Francoeur, whose family said she went by Kimber, is remembered as someone who loved the outdoors and snow-making. The lifelong Berkshires resident grew up in Cheshire, graduated from McCann Technical School and most recently lived in Adams, according to her family.
“She was a funny young woman who will be dearly missed,” said Dave Tarjick, her brother-in-law.
In high school, she played football. “She was a strong girl,” he said. She “didn’t really take any s---,” he said.
After high school, she went to Lincoln Tech in Connecticut, according to family members. She later started working at Jiminy Peak.
“She fell in love with it there,” Dave Tarjick said.
In 2019, Francoeur reflected on her job in an interview with The Eagle. “I like being outside all the time,” she said. “It’s quiet and peaceful, especially in the middle of the night. And the job is physically demanding, but not too bad. It’s a lot of walking, eight to 12 miles every day.”
It was satisfying for her to see skiers on the more than 10 miles of terrain she and her team created, she said in 2019. “It feels really good.”
“Kimber was cherished by our entire family and team,” Fairbank said in an email to The Eagle. “What a terrible terrible accident. We are all heartbroken to say the least.”
Austin Larabee worked with Francoeur at Jiminy Peak for about six years until he left several years ago.
“I don’t really know how to comprehend it,” he said of her death. “She wasn’t sick, she wasn’t ill, she wasn’t in pain. It was just a tragedy.”
He remembered her passion for snow-making.

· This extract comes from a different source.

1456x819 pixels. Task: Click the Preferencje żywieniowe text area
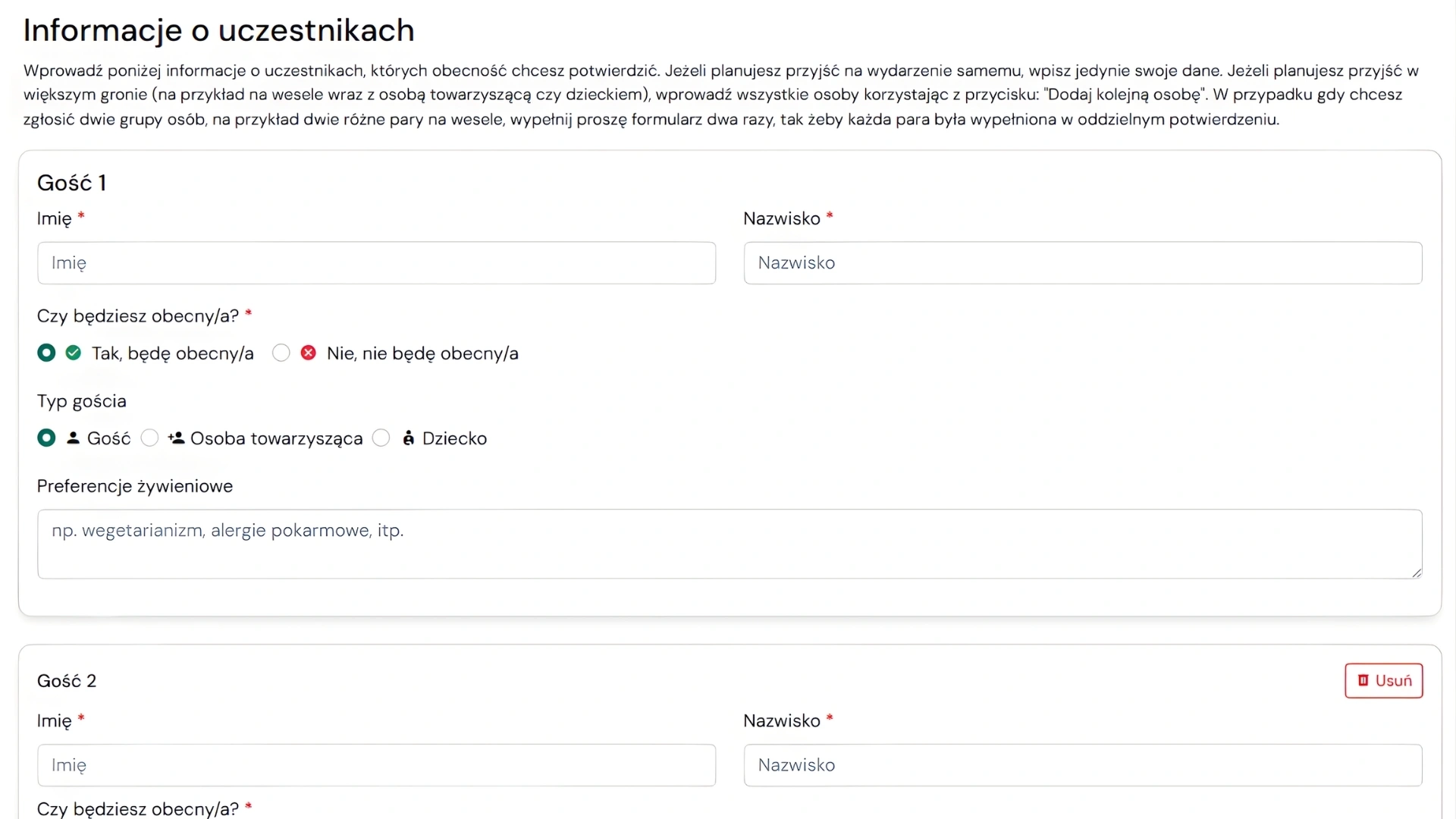(728, 544)
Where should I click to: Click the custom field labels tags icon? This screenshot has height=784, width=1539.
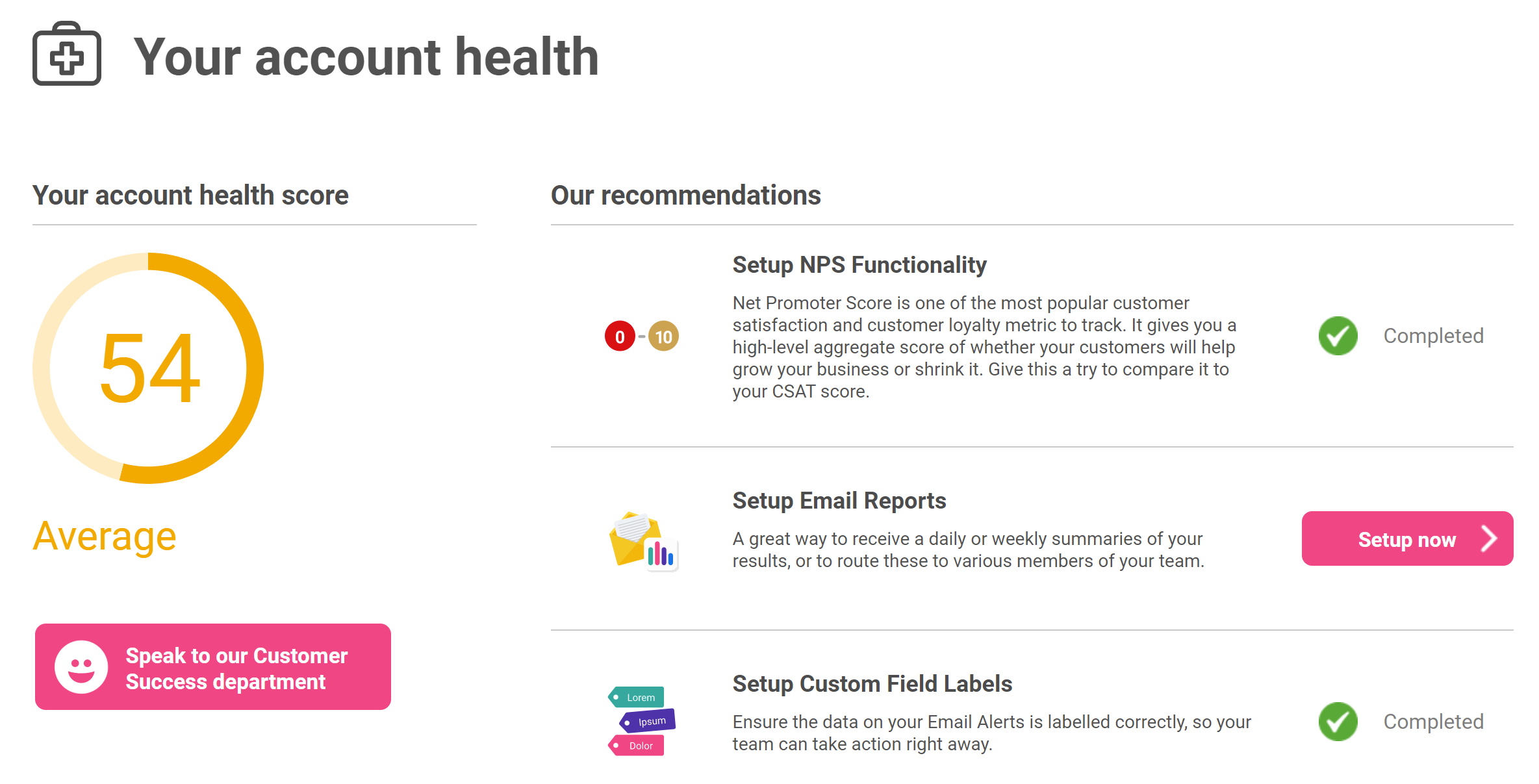(x=642, y=721)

“She loved everything about it. The mountains were her home. If she felt lost she would say, ‘Put me back in the mountains.’” She was more often outside than at home, he said. “I can’t even count the amount of mountain tops she got to.”
Larabee described her as outgoing, kind and adventurous, and said she went skydiving for her 30th birthday. She also loved skiing, snowboarding, and hiking with her two dogs, Aspen and Oakley, Emily Tarjick said.
“She’d go all over the place hiking with the dogs and friends of hers,” Dave Tarjick added.
Emily Tarjick remembered her as someone who motivated other people, other women especially. “She was always that person who made it easy for you to do the thing you were afraid of.”
Kimber was also laid back and friendly, Dave Tarjick said.
“She had that kind of aura about her. People just loved her. She was honest and genuine,” he said. “That was her. If you were her friend, or her family, she would do anything for you.”
In a reflection on social media, one of Francoeur’s sisters, Loretta Lynn Forfa, said it was important to focus not on how Francoeur died, but how she lived. She posted a list of what her sister lived for:
“Never backing down,” part of the list reads. “Pushing a car uphill in winter in flip flops. To be strong for everyone. To get lost in the woods. To find her way there. To make Christmas cookies with her nieces and nephews. To read Stephen King … for so much more.”